> _SUPPLIED MATERIAL_

▬▬▬▬▬▬

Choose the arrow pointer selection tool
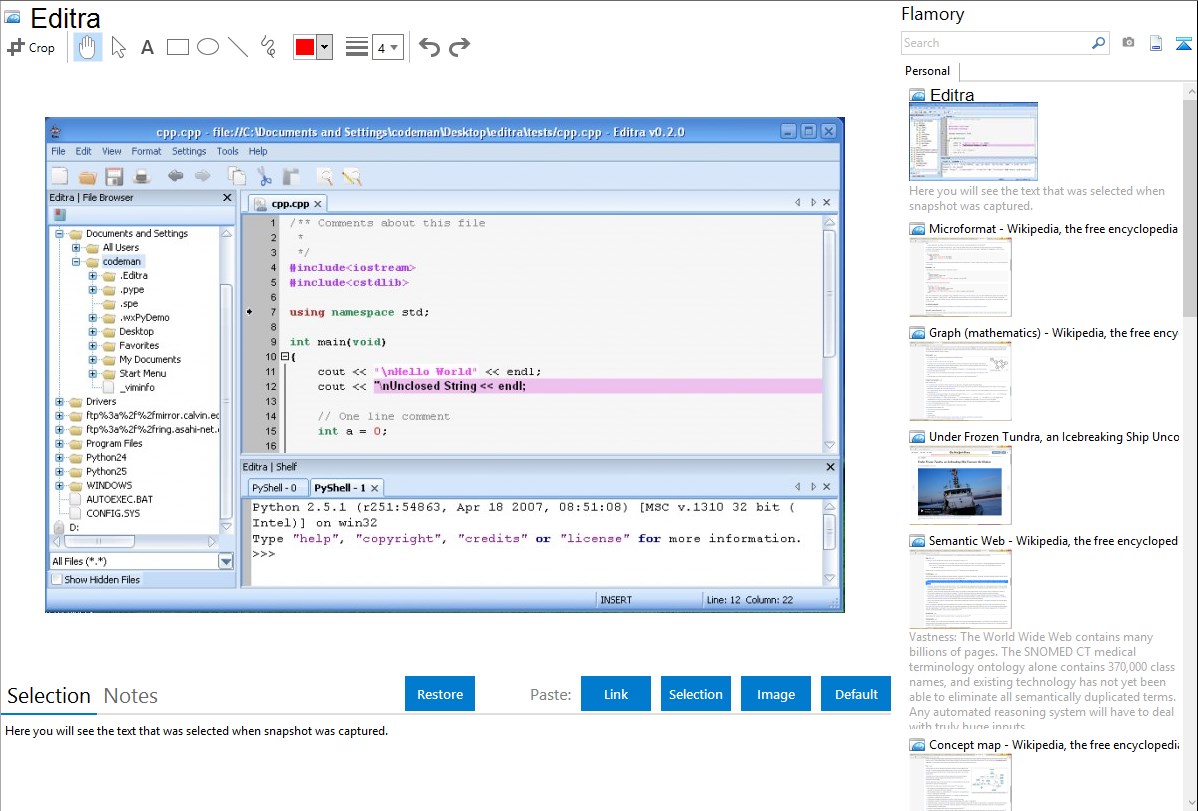This screenshot has width=1198, height=811. (x=118, y=47)
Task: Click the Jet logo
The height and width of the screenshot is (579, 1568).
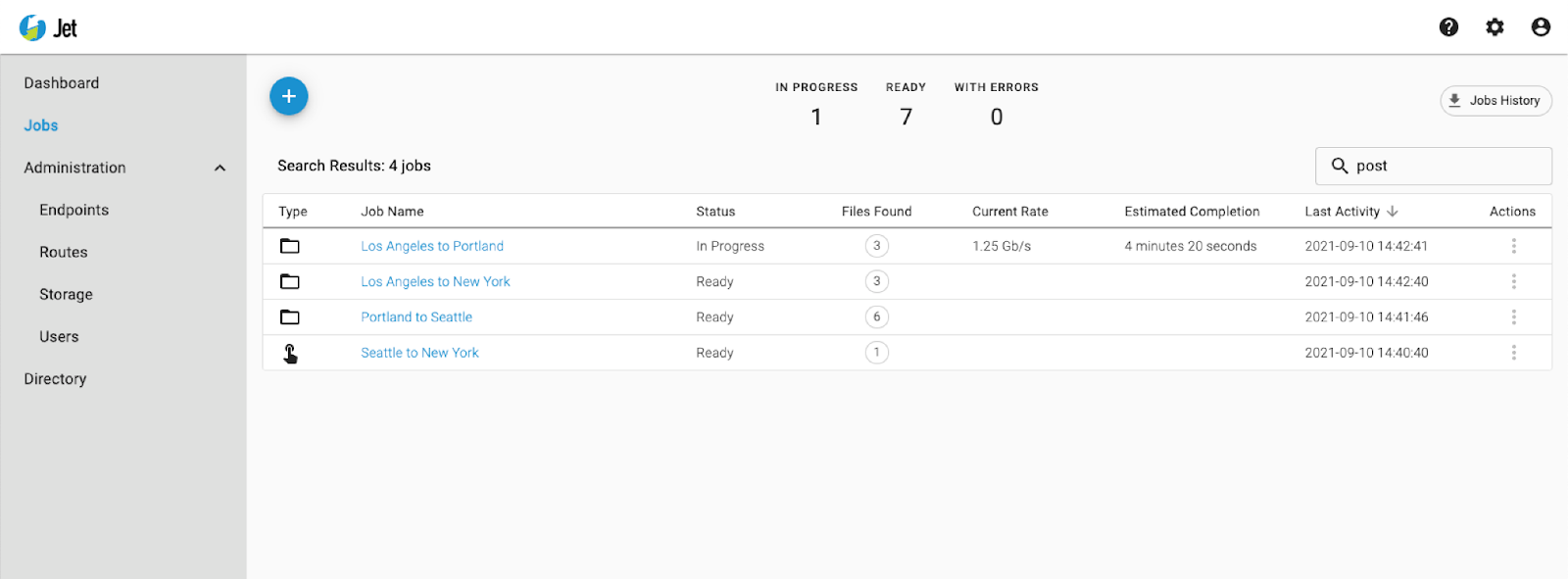Action: click(48, 27)
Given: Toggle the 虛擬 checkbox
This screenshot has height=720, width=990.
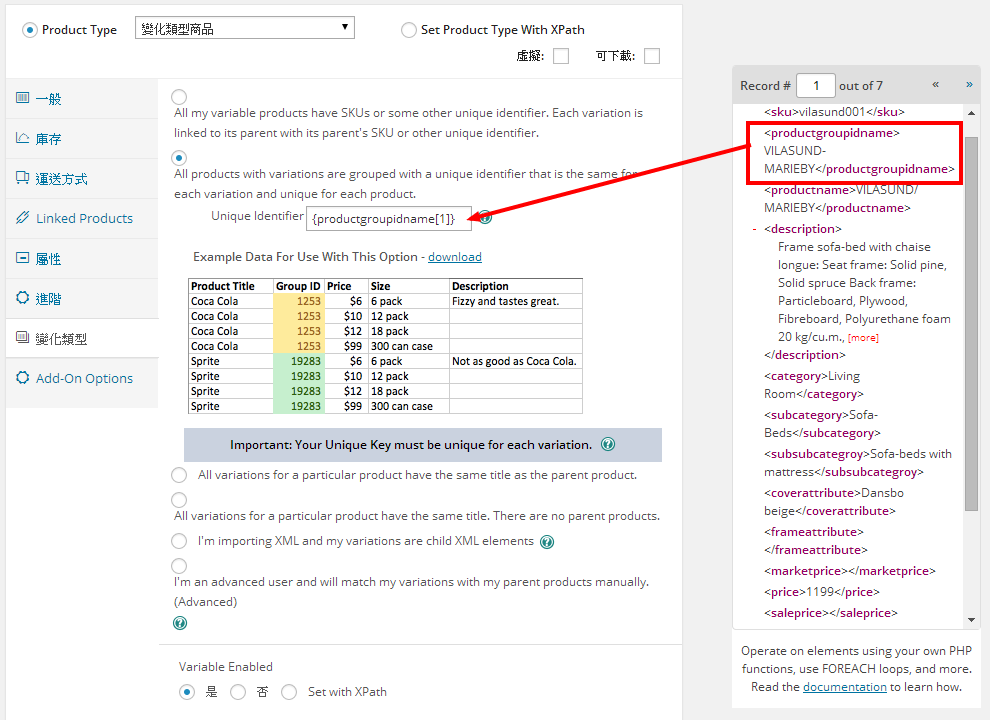Looking at the screenshot, I should (x=561, y=56).
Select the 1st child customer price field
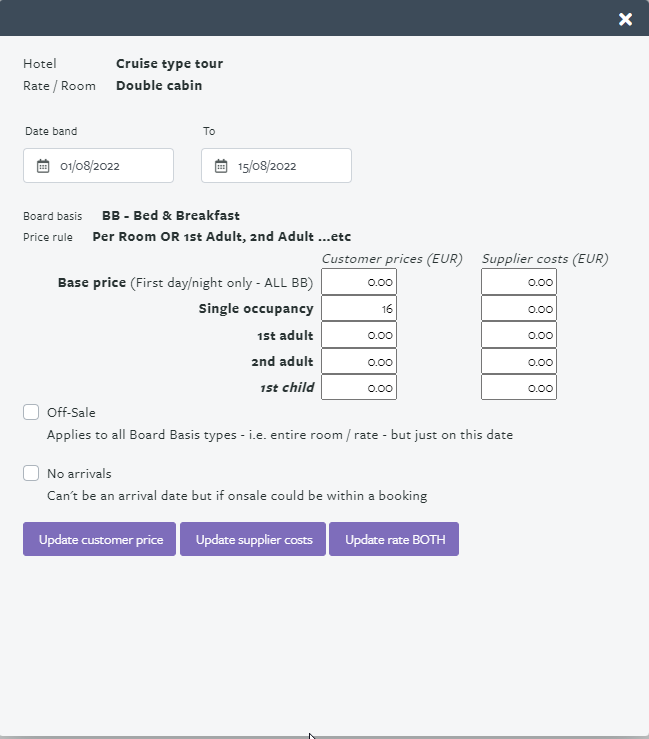Image resolution: width=649 pixels, height=739 pixels. tap(359, 387)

▬▬▬▬▬▬

> _WRITTEN TASK_
Could you update the rows above by changing "price field" to "price input" and leaving everything else as it is? Leave the pictures out of your answer.

> _EXERCISE SOLUTION_
Choose the arrow pointer selection tool
This screenshot has width=1198, height=811. (x=118, y=47)
Task: Click the Jet logo
The height and width of the screenshot is (579, 1568).
Action: click(48, 27)
Given: Toggle the 虛擬 checkbox
This screenshot has height=720, width=990.
Looking at the screenshot, I should (x=561, y=56).
Select the 1st child customer price input
Image resolution: width=649 pixels, height=739 pixels. tap(359, 387)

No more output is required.